L5-S1: bilateral facet arthropathy with small bilateral facet joint effusions. there is a large right paramedian disc herniation extending into the lateral recess and origin of the right exit foremen. fragment measures 1.6 cm transverse by 1.3 cm AP. it displaces and probably compresses the right S1 nerve root.

IMPRESSION:
There is mild degenerative disc disease throughout the lumbar spine as detailed above the most significant findings are as follows:

L4-5: diffuse disc bulge with the posterior central protrusion contributing to moderate right and mild left lateral recess stenosis. there may be a slight mass effect on the right L5 nerve root.

L5-S1: large right lateral recess disc herniation displacing and probably compressing the right S1 nerve root.

What does all this mean? Any help I'd greatly appreciate!! Ty. God Bless

teteri66
08-26-2015, 12:06 PM
Simply put, you have degenerative disc disease (DDD) in both the cervical and lumbar spine. DDD is a misnomer as it is not really a "disease" but a collection of symptoms that cause back and neck pain. It is a common finding and occurs to almost all people as they age. Unfortunately it occurs earlier, and more extensively, in some people.

The disc is the soft, spongy, hockey puck-shaped cushioning that separates the bones (vertebrae) of the spine. They are mostly composed of "water," and as we age, the discs tend to dry out and flatten. As this occurs, it starts a cycle of events that often lead to the irritation or compression of a spinal nerve. One of these is called osteophyte disc complex which is referred to in the findings. Briefly, it means that as the disc flattens it sets off a process that is the body's attempt to remain stable. The body begins to grow small bony spurs along the disc, and sometimes the facet joints enlarge. This often results in nerve compression as the osteophytes take up space and end up pushing into a nerve.

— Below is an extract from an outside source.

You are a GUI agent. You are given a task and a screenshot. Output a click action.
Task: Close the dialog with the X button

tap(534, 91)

Keep in mind that we are talking about a space that is already small to begin with. When everything is "normal," there is room for all parts, but when one part grows and takes up more than its allotted space, trouble begins and usually pain begins too.

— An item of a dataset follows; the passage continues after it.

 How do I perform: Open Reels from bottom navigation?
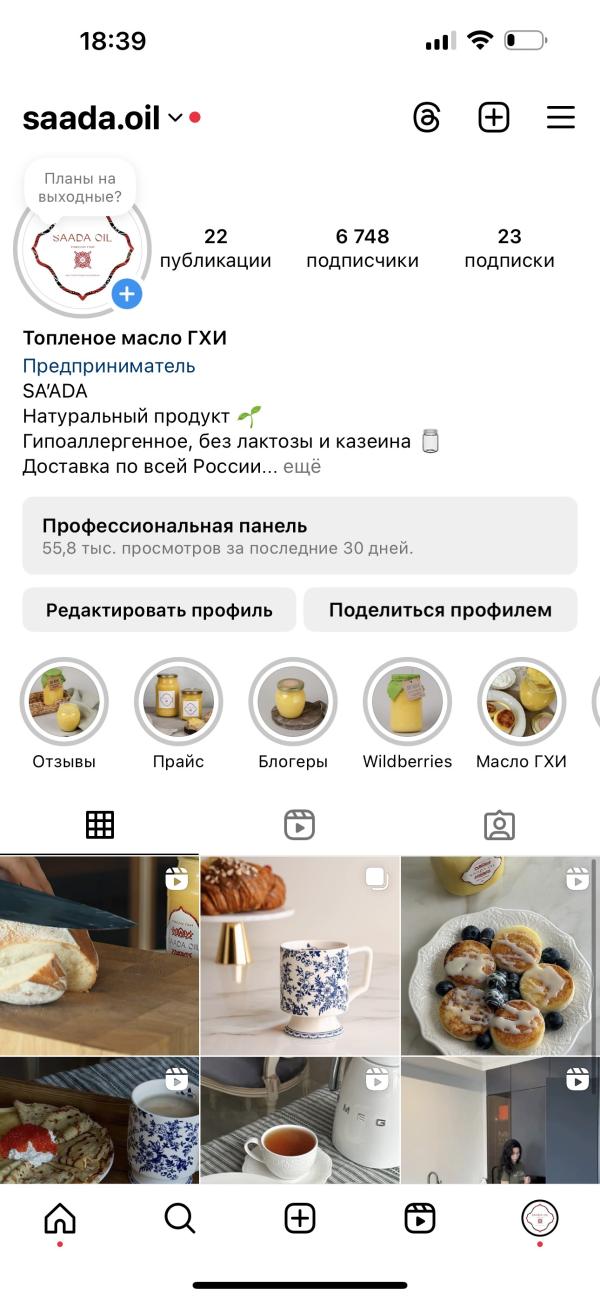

There are two main areas where a spinal nerve can become compressed: the neuroforamen and the central spinal canal. When something like an enlarged facet joint or a herniated disc outgrows its space, in can push into an adjoining spinal nerve. This can narrow the canal where the nerve is located. This process is referred to as stenosis. Any time a nerve is irritated or compressed, it can cause pain, tingling or numbness at the site by the spine or anywhere along the pathway of the nerve. For example, compression of the L5 spinal nerve may be felt in the lower back or into the groin, buttocks, down the back of the leg, even running down to the three middle toes. If interested, you can look for a dermatome map online to see which part of the body is innervated by which spinal nerve.

One more thing you should know is that radiologists use specific adjectives to "rate" a finding as an indication of just how serious something is: minimal, mild, moderate and severe. Minimal and mild findings usually do not cause much pain or require further treatment, but moderate and severe findings are usually addressed by a spine specialist for a proper diagnosis and plan of treatment.

If you have not done so, you may want to set up an appointment with an orthopedic spine surgeon or a neurosurgeon whose practice is limited to the neck and back.